Copy out each line of the entries where the word "computer" is present.

[Dataset excerpts — start]

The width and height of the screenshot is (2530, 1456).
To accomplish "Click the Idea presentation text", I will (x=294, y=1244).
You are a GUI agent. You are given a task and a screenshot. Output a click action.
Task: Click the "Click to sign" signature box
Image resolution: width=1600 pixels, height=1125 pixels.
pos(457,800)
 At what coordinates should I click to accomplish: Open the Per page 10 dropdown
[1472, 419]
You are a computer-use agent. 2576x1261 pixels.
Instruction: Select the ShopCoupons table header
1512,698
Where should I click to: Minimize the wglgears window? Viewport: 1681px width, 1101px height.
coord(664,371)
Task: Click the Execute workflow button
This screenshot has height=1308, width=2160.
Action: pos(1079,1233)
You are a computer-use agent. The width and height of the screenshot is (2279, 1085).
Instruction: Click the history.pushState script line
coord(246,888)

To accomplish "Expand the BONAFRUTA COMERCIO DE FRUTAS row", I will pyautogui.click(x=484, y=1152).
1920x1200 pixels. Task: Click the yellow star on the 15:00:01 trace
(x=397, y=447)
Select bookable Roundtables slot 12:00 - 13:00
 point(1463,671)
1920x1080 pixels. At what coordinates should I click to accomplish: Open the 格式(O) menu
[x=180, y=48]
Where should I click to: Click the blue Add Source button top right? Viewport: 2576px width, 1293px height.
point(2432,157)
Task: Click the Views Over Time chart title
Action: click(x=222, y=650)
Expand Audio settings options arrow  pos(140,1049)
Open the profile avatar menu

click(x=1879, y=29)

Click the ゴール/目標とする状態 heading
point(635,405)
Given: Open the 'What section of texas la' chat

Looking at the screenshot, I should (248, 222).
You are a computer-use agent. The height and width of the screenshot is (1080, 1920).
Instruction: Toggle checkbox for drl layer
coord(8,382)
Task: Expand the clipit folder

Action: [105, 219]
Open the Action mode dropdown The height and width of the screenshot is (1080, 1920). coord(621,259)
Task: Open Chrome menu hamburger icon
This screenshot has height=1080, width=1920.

[Dataset excerpts — finish]

*Result of the exercise:*
You are a computer-use agent. 2576x1261 pixels.
You are a computer-use agent. The width and height of the screenshot is (2279, 1085).
You are a computer-use agent. The height and width of the screenshot is (1080, 1920).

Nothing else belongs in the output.